Standard transport modelling techniques can also be used to model the change of destination, change of mode &/or change in trip frequency, though again some subtlety is required to ensure that the proposed charge is correctly applied to in-bound, out-bound, through tips and 1-way trips which enter, leave or circulate within the proposed CAZ. The real difficulties come with predicting (and appraising) the decision to replace a non-compliant vehicle with a compliant one. First you need to identify the proportion of vehicles which will not be compliant when the scheme is introduced, then the proportion of these which will be replaced by a compliant vehicle via a ‘Business as Usual’ vehicle replacement. Then decide the likely nature (and cost) of the additional modified vehicle replacement (switch from diesel to petrol, pulling forward the date of the usual vehicle replacement, purchase of a newer/more-expensive vehicle than normal, switch to electric or other ‘novel’ technologies, buying an additional compliant vehicle, etc, etc).
The real difficulties come with predicting (and appraising) the decision to replace a non-compliant vehicle with a compliant one
In some cases the ‘present value’ of these modified vehicle purchases (for example spending money earlier in the ‘Do Something’ than the ‘Do Nothing’ can be incorporated into standard appraisal (presumably ignoring the extra years’ worth of ‘intangible’ benefits of the newer vehicle), but other changes associated with the user’s perception of different vehicle makes/models/fuel are harder to capture. And should the appraisal attempt to quantify the city-wide impact of the scheme on the value of non-compliant vehicles as the introduction date of the CAZ scheme approaches?

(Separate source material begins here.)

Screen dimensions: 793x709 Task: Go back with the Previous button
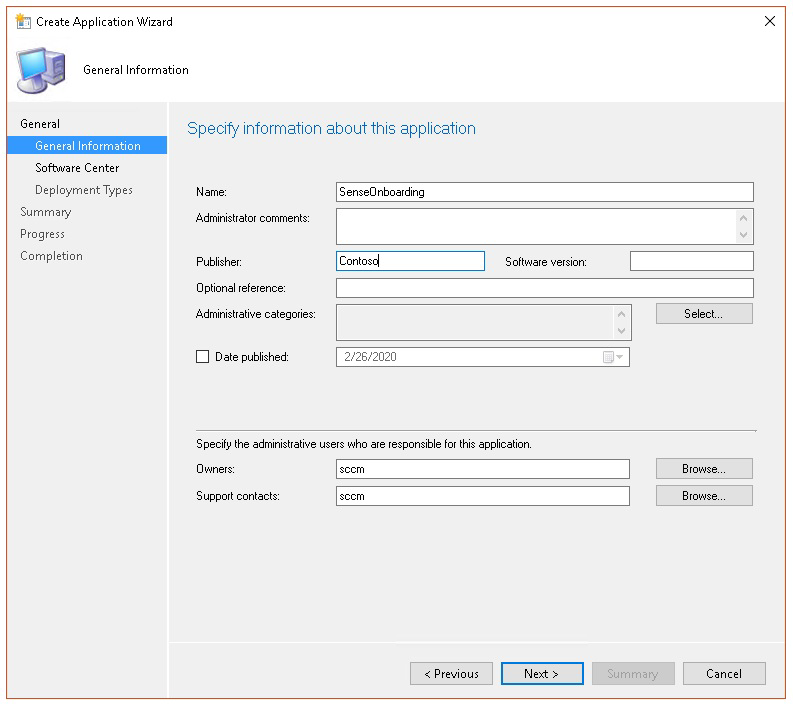pos(451,674)
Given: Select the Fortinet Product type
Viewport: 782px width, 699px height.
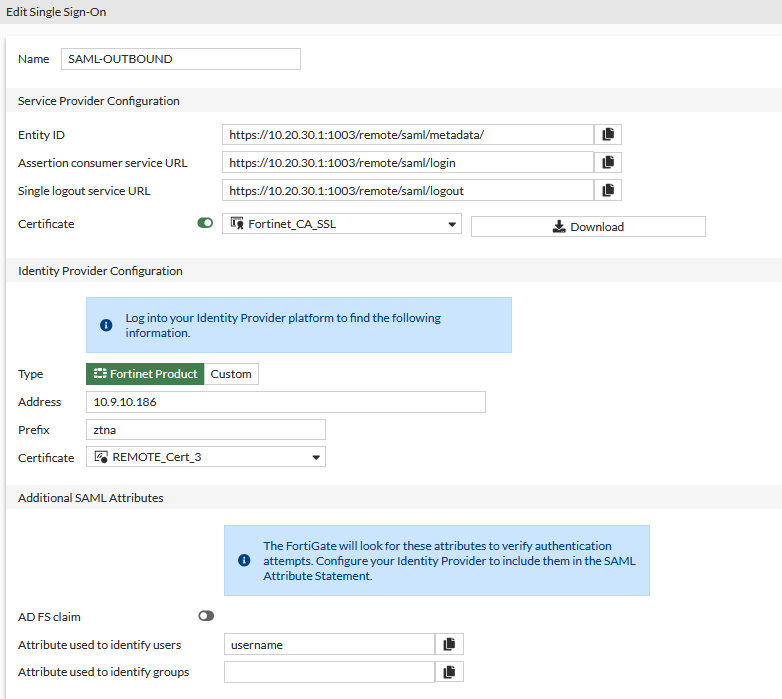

Even if the cost of a modified vehicle purchase can be estimated, standard traffic models typically do not include enough information about the distribution of trip frequency by individual vehicle owners driving non-compliant vehicles into or through the CAZ; information that is needed to compare the total cost of paying the charge/fine per day with the cost of the modified vehicle purchase behaviour. For example, a visitor making a few car trips per year into the CAZ is less likely to upgrade their vehicle than a worker who commutes daily into the city from an area with no public transport, or a car-owning resident who lives within the CAZ.
This information about the trip frequency is also needed to work out how many non-compliant car trips are removed by each vehicle upgrade, which is important when assessing the cost-effectiveness of a strategy which aims to encourage the replacement of some or all non-compliant vehicles. And what if the likelihood of upgrading a vehicle is a function of this trip frequency?
The Clean Air Zone modelling that SYSTRA is undertaking aims to disentangle some or all of these complexities and will be described in my conference presentation. The result will (hopefully) be effective and cost-effective policies implemented in the relevant UK cities, leading to a reduction in air pollution in these clean air zones (and elsewhere).
Good modelling allows us to see patterns beneath a surface of great complexity but keeps us alert to the dangers of over-simplification. As a society, we need to keep our eye on the real goals of the health, wealth and well-being for our citizens. Good modelling can contribute to that. And it matters, because (as many as 40,000) lives depend on it.